### WHAT TO PRODUCE
Carry on the Alaskan cruise blog post below, picking up right after its last sentence.

### SELECTED EXCERPT
Disney Alaskan Cruise Part 2 of 4 – The Victoria & Alaska Experience

This is part 2 of a 4 parts blog on our Disney Alaska Cruise.  The parts are organized as follows:

  1. Introduction with weather discussion
  2. The Alaskan cruise experience (not related to Disney)
  3. The Disney cruise experience (ship, activities, service)
  4. My thoughts on the highlights of the Disney cruise

It is my understanding that the Disney Alaskan Cruise will be departing from Seattle starting in 2012.   This will simplify customs for the US travellers.  Our voyage departed from Vancouver and as such, we had to clear customs 4 times; once in Vancouver (into Canada) from San Francisco, before the boarding the ship (into US)  and disembarking (into Canadian) and when left Vancouver (into US).   

Excursions in Victoria, B.C.
If the plans I read were accurate, Disney stope in Victoria British Columbia.   We spent about three days prior to our cruise and it really was the highlight of our stay in Canada.  I would suggest eating at John’s Place and taking an excursion to Butchart Gardens.   The gardens were transformed from a quarry.   The colors of the flowers and trees were a photographers dream.   I took over a hundred pictures in the few hours we were there.  

One of the quarries that make up Butchard Gardens.

The ladies in my party wanted to have tea in “The Dining Room Restaurant” at the gardens.  It was well done and also recommended, if that is something that your party enjoys.  It certainly isn’t as expensive as tea the Empress Hotel in Victoria.  You can probably pre-book a tour of the gardens on your cruise, but once you are in Victoria, it is quite easy (and probably less expensive) to catch a tour bus to the Gardens.

Presentation of Tea at the Dining Room at Butchard Gardens

Victoria was beautiful, charming, and progressive.   It  was also clean and very scenic.  If you have 8 hours, consider visiting both the city as well as Butchart Gardens.  The British Columbia Parliment is in Victoria and is definitely worth a visit.  Many people raved about the British Columbia Museum, but we did not make the opportunity to explore it.


Glacier at Tracy's Arm
The Glacier at Tracy’s Arm

The Glacier at Tracy’s Arm:   This is not so much an excursion as a ship-board event.    Small blue icebergs are visible as the ship approaches the Tracy’s Arm Fjord.  It is amazing to see them grown in size as the ship creeps up on the glacier.  At one point, we saw two bald eagles sitting on a small iceberg. 

The outside decks of the ship can get a bit crowded during this journey.  Having a stateroom with a veranda offers a place to sit, relax and watch the ice flow float and it affords a comfortable place to watch the waterfalls as you cruise up and down the fjord.    The stateroom veranda offers protection from rain and cold as well as the opportunity to move inside if one gets cold.  If you can’t afford a stateroom with a veranda, wait a year and save up.  It makes this cruise a richer experience.  Under no circumstances undertake this journey with an inside stateroom.  You waste opportunities to see so much in the morning and in the evenings.

### ENTRIES

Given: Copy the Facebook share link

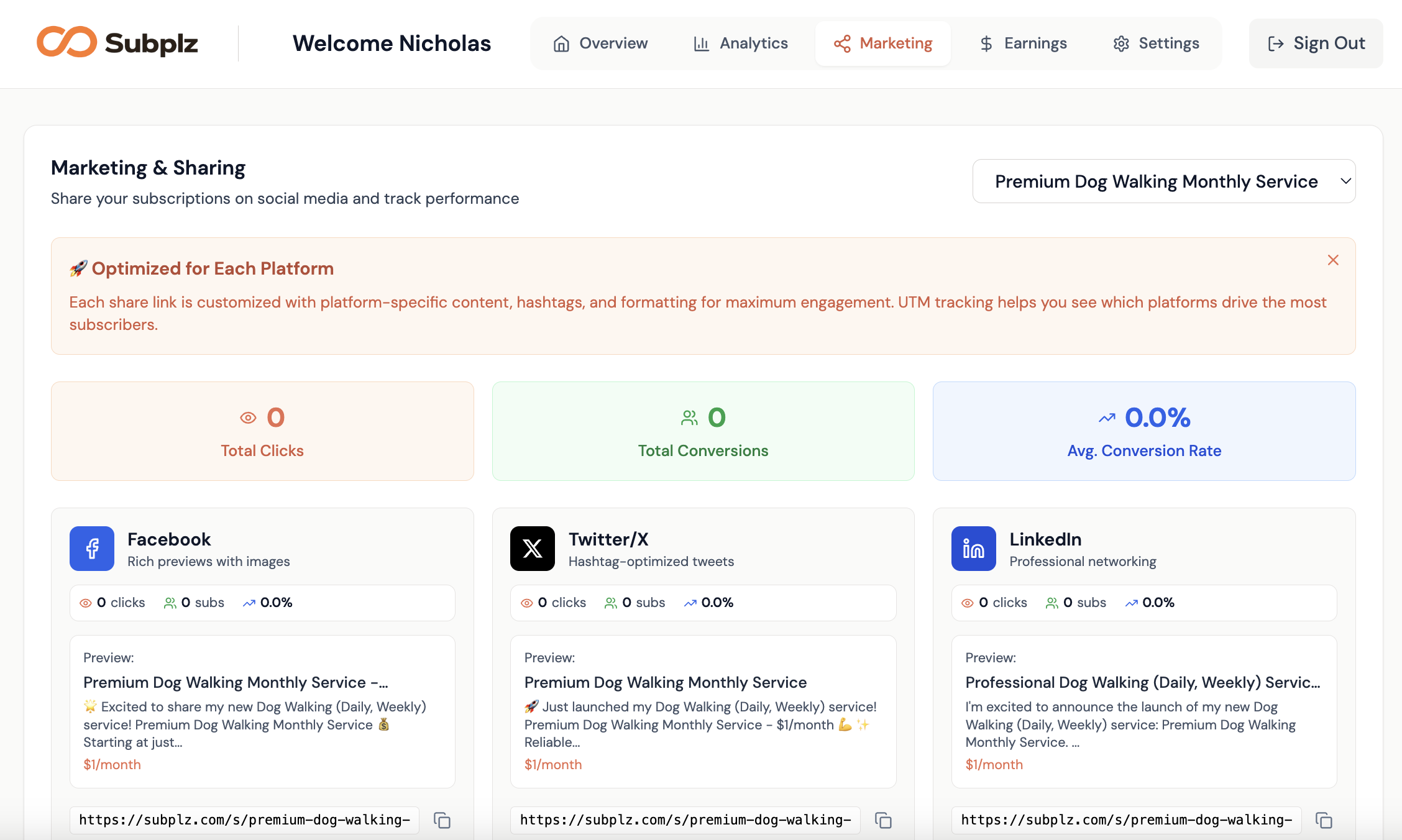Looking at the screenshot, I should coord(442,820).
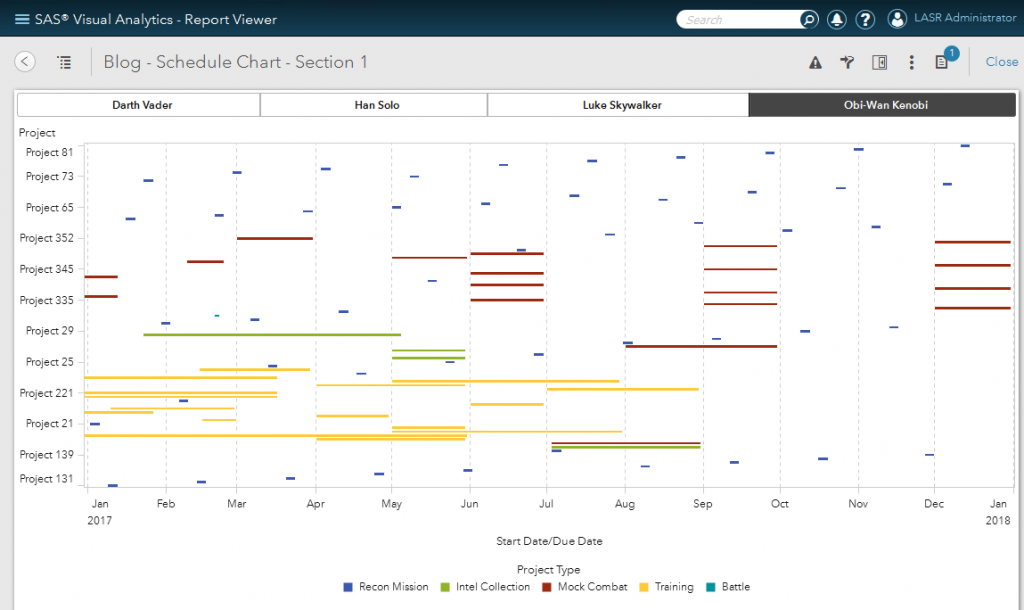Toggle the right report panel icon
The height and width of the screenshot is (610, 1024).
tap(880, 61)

--

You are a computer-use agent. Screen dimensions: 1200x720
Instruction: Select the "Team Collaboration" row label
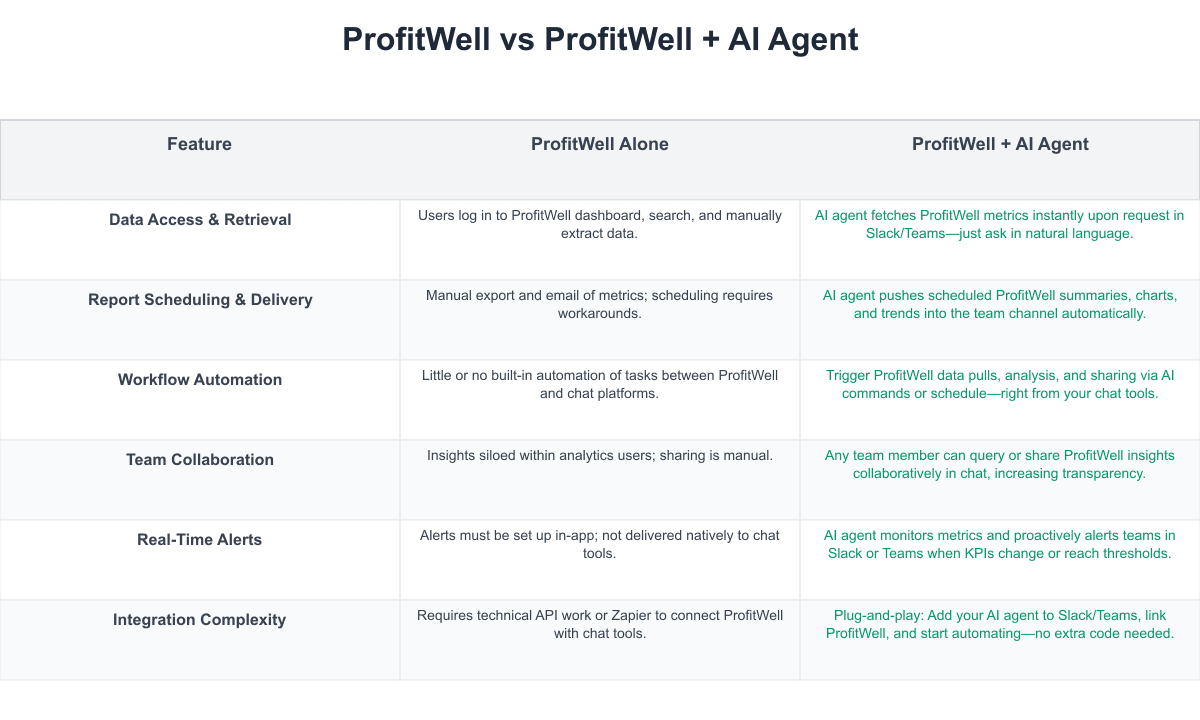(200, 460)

---

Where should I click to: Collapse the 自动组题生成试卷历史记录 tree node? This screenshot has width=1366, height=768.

### RESPONSE TO THIS EXERCISE
As our ship pulled away from the glacier I had a sense of wonder and felt that the whole trip was worth what we paid; and we still have 5 days left to go.     

Skagway:  When my 80+ y/o father received his post card showing Skagway, he was excited to see a picture of an old town that reminded him of  the little town he grew up in.   Skagway is a colorful little 5 road by 5 street grid that looks like it came out of the old west (but with paved roads and SUVs).  It is a tourist town.    The population swells as the cruise ship season starts.   People come from all over the country to service the jewelery stores and expedition needs of the tourists.

Eagle Preserve Float Adventure & Lynn Fjord Cruise: We chose to take the Eagle preserve Float adventure because we really wanted to see bald eagles.  Our tour guide picked us up at the ship and took us to a small Ferry that took us across to Haines Alaska.  From there we were bussed another 30 minutes to our rafts.  Our guides rowed us down the Lynn Fjord through a shallow river that hosts all 5 types of salmon during the year.   This unique place is where eagles tend to nest as the fishing is good.   We saw over a dozen Eagles and took some wonderful pictures (although some needed to use the full 5 megapixel to get a good view).  After the float down the river we were served a tasty lunch.  The trip was informative and beautiful. 

Trail Running in Skagway: After our Eagle preserve float, we returned to the ship and while the ladies when shopping, I decided to go for a little trail run.    Our tour guides directed me down the rail road tracks to the Lower Lake Loop trail.  The first mile is a steep hike up the side of a mountain.   From there, a beautiful trail run opens up around a loop that circles the lake.   There is a lower and upper lake loop.   The upper loop was described to me as a 12 mile round trip that was too steep going out to run consistently.    I decided to stay with the lower loop and then take the path to a place called Sturgill’s landing.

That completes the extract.